* TEXT SHOWN
—————

Guha, Suman K. ; Tillu, Rucha ; Sood, Ankit ; Patgaonkar, Mandar ; Nanavaty, Ishira N. ; Sengupta, Arjun ; Sharma, Shobhona ; Vaidya, Vidita A. ; Pathak, Sulabha (2014) Single episode of mild murine malaria induces neuroinflammation, alters microglial profile, impairs adult neurogenesis, and causes deficits in social and anxiety-like behavior Brain, Behavior, and Immunity, 42 . pp. 123-137. ISSN 0889-1591
Full text not available from this repository.

—————

* PROBLEM
Output the part of the malaria study citation starting at "Guha, Suman K." and ending at "from this repository.", copied word for word.

—————

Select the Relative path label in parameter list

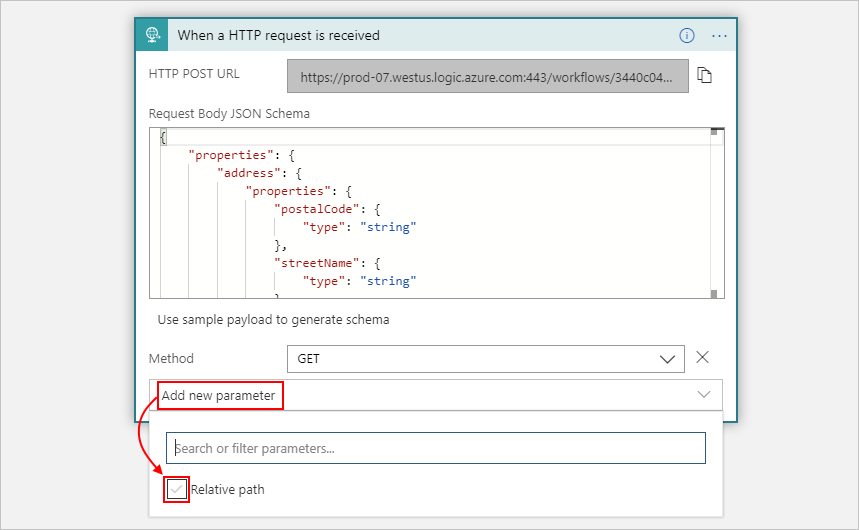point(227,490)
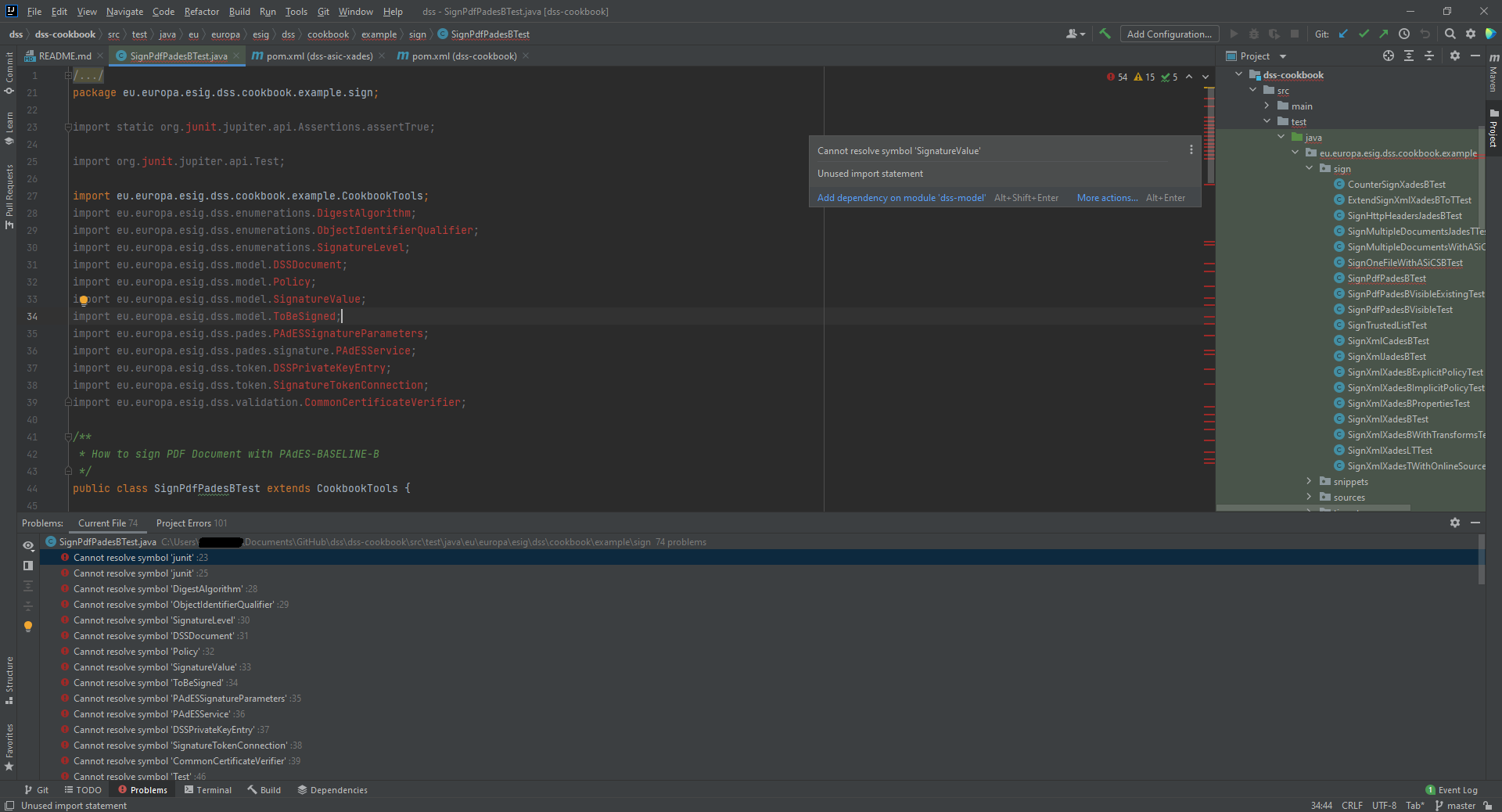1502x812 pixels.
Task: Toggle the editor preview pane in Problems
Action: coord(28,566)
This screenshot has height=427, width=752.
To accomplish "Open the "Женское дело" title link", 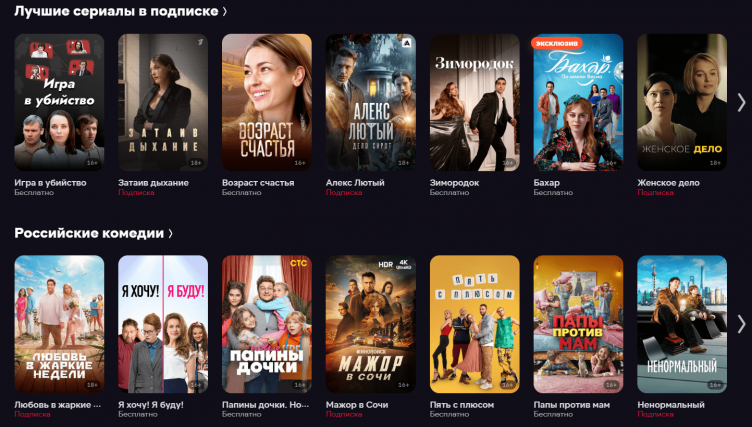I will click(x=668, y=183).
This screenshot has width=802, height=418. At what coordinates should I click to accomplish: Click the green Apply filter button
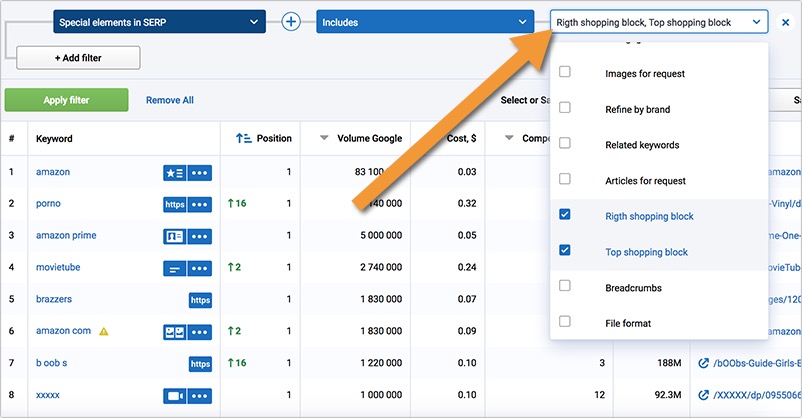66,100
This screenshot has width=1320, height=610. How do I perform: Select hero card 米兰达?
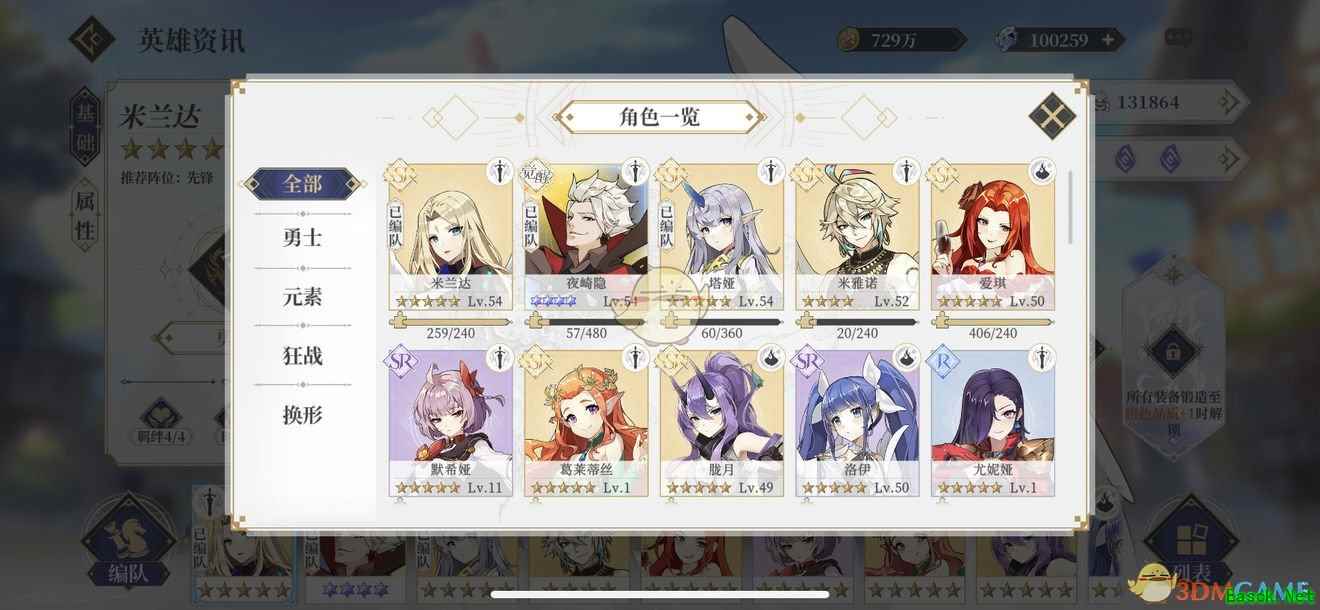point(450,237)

—————

* RESPONSE TO THE EXERCISE
Guha, Suman K. ; Tillu, Rucha ; Sood, Ankit ; Patgaonkar, Mandar ; Nanavaty, Ishira N. ; Sengupta, Arjun ; Sharma, Shobhona ; Vaidya, Vidita A. ; Pathak, Sulabha (2014) Single episode of mild murine malaria induces neuroinflammation, alters microglial profile, impairs adult neurogenesis, and causes deficits in social and anxiety-like behavior Brain, Behavior, and Immunity, 42 . pp. 123-137. ISSN 0889-1591
Full text not available from this repository.